Старик посмотрел на нее печальным взглядом и налил в стакан. Он никогда не пил полный гранчак. Когда-то для украшения Степа наклеил на граненый бок стакана переводную картинку: стратосферный комплекс «Тайфун». И теперь сто грамм налитой водки доставали своим краем аккурат до фюзеляжа самолета-носителя.
– Злая ты какая-то сегодня, – заметил Трофим, занюхивая первую бутербродом. – Может, составишь компанию?
– Покорно просим! – фыркнула Робитман, вставая со скамейки, отряхивая для порядка и без того чистый передник. – Вэрэницы ракэт хай без нас от звезды на звезду… Степка! Йклмн! – снова взвизгнула она, но теперь в ярости. – Тебе ж просили, жлобеня кацапское!
– Бабушка! – в восторге воскликнула Соня, щуря глаза, чтобы в них не попал песок. – Первая юпитерианская экспедиция вернулась! Ура!
– Вей з мир! Ойц, ваш космос!
Очередная пригоршня песка взлетела к синему апрельскому небу, изображая салют в честь события шестилетней давности.
Муся погнала нерадивого малыша по двору, угрожая отхлестать снятым передником. При этом она едва не сбила с ног Харитона Борзова – дворового хулигана, вышедшего покурить на свежий воздух.
– Мадам, не бежите так быстро, а то догоните свой инфаркт! – крикнул подросток вслед бойкой Мусе.
Хохоча, он подсел к Трофиму, печально смотрящему на происходящее.
– Не угостишь, дедуль? – с лукавой усмешкой спросил Борзов.
– Тебе – не дам, – ответил старый пилот, чмокая кусом бутерброда.
– Чего ж так-то?
– Тебе скоро на службу в космофлот, – авторитетно заявил Трофим.
Харитон, улыбаясь, покачал головой.
– А мож, в погранцы? Или в ментовку? Я в ментовку пойду – форма, сапоги, волына.
Старик посмотрел на него с пренебрежением.
– Тебя и так давно бы забрали по ту сторону решетки, да до сих пор торцуешь, – Трофим достал «Беломор», вынул из специального кармашка металлическую зажигалку на бензине и закурил.

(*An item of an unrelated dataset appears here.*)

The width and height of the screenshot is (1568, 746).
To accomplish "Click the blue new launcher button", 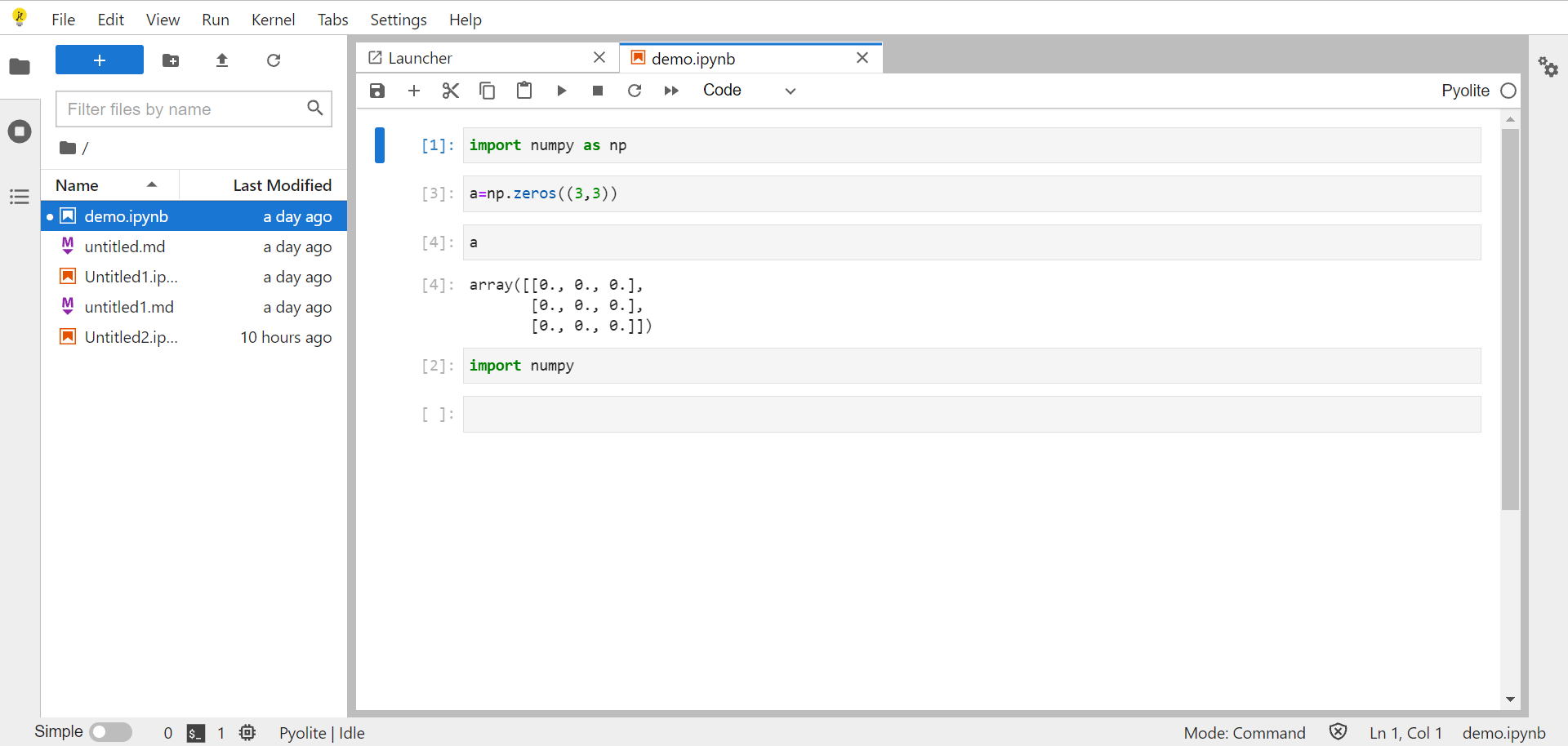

Харитон прищурился: он бы давно спер эту вещицу, но больно уж она была приметная – с именной гравировкой: «Лучшему летчику-испытателю Трофиму Георгиевичу Голованову от командования ВКС». К тому же воровать в собственном дворе да у безобидного деда – стрем!
Голованов затянулся, пустил дым через ноздри.
– На мотоцикле гоняешь? – продолжил он разговор.
– Ну, гоняю.
– Машину водишь. Сам видел, как ты на двадцатом «жигуленке» отчима лихо рулишь.
– Все-то ты видишь, деда, – Харитон хмыкнул.
– А на турнике «солнышко» крутишь? Быть тебе космонавтом.
Харитон затушил бычок о стол, бросил его в подснежники Муси, припорошенные лепестками цветущего абрикоса.
– Ну-ну, деда Трофим. Накаркаешь.
Дожить до седин – не значит жизнь прожить. В поговорке говорится: «Не столько старые мы, сколько давние». Старик Голованов относился к последним, потому наверно мог предсказывать некоторые события.
В тот вечер Муся Робитман налетела на него едва ли не с кулаками. Она, как всегда, вывесила во дворе стираное белье и, чтобы простыни не мели по земле, подперла веревку шестом.